While primary care providers may be hesitant to refer teenagers for surgery, the risks of bariatric surgery have, in fact, declined. An analysis of surgical records from 2009 indicated that 1 in 900 gastric bypass patients die during or immediately after surgery and the death rate for gastric banding patients is now 0.05 percent. This decline is in part due to the fact that surgeons are now more experienced and using less-invasive techniques—such as laparoscopy, which involves only 5-6 tiny incisions and uses devices with cameras–and also in part because thinner and healthier patients are now undergoing surgery. One of the concerns with performing weight loss surgery on teens is the potential for malnutrition following surgery. Malnutrition in teens could potentially affect bone growth, sexual maturation and other development.  It is more common in gastric bypass patients because their shortened digestive tracts absorb fewer nutrients. Because teenagers are often immature and uninterested in long-term consequences, one thing that all obesity experts can agree on is that if teens are to undergo surgery, it is essential that they have adequate education about the importance of adhering to their post-op eating program and making healthy choices.

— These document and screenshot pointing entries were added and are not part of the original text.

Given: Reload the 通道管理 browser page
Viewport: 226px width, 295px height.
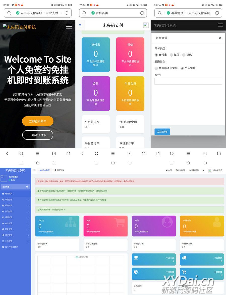Looking at the screenshot, I should (x=217, y=13).
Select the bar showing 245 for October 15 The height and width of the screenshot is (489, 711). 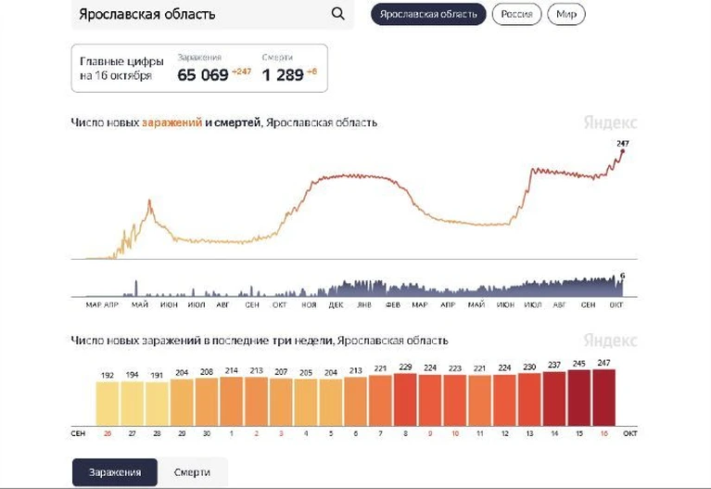(579, 398)
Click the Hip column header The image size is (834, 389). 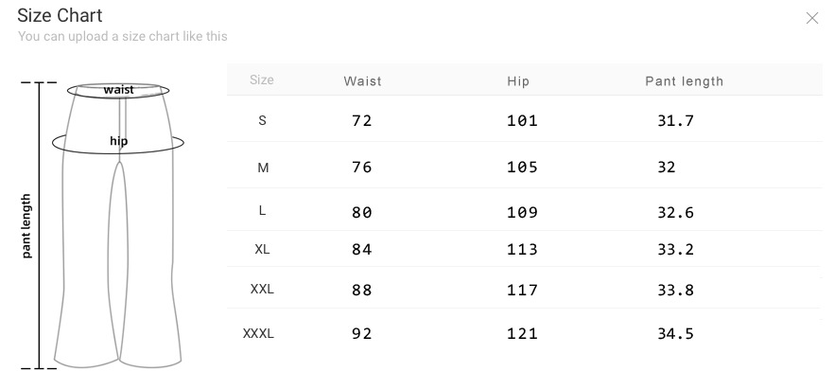pos(518,81)
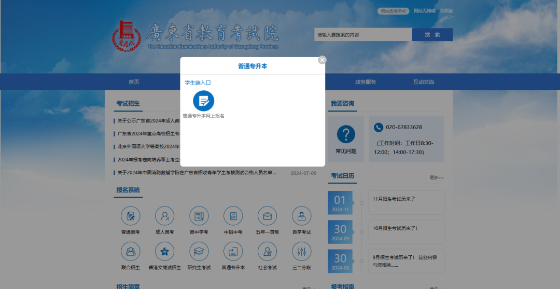560x289 pixels.
Task: Open 互动交流 navigation menu item
Action: (x=424, y=82)
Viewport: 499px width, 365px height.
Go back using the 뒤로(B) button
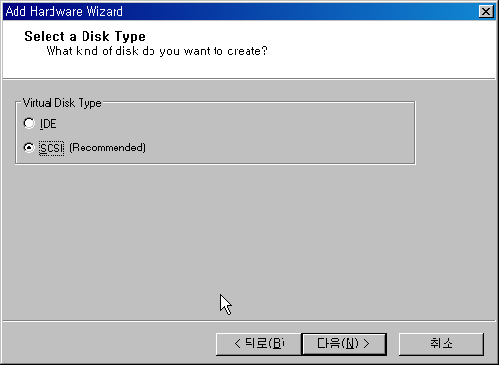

Dr. Sunil Bhoyrul, an expert weight loss surgeon practicing in San Diego, responded to the publication in an article that he wrote in Translating Science. He said: “Even though I’m a bariatric surgeon, I’m eager to recommend alternative or supplementary approaches for caring for obese individuals — particularly adolescents. Young people who are obese are ideally suited for a personalized medicine approach that embraces recent advances in nutrigenomics and mobile health (mHealth).”  (mHealth refers to the practice of medicine and public health, supported by mobile devices. The term is most commonly used in reference to using mobile communication devices such as smartphones, for health services and information.)

Dr. Bhoyrul concluded that “because adolescents already are highly engaged with mobile and digital technologies, I believe that they will be very receptive to using mHealth devices to track the calories that they burn during exercise and the calories that they consume by eating. These devices provide immediate, real-time feedback that helps empower individuals to take a proactive role in improving their health.”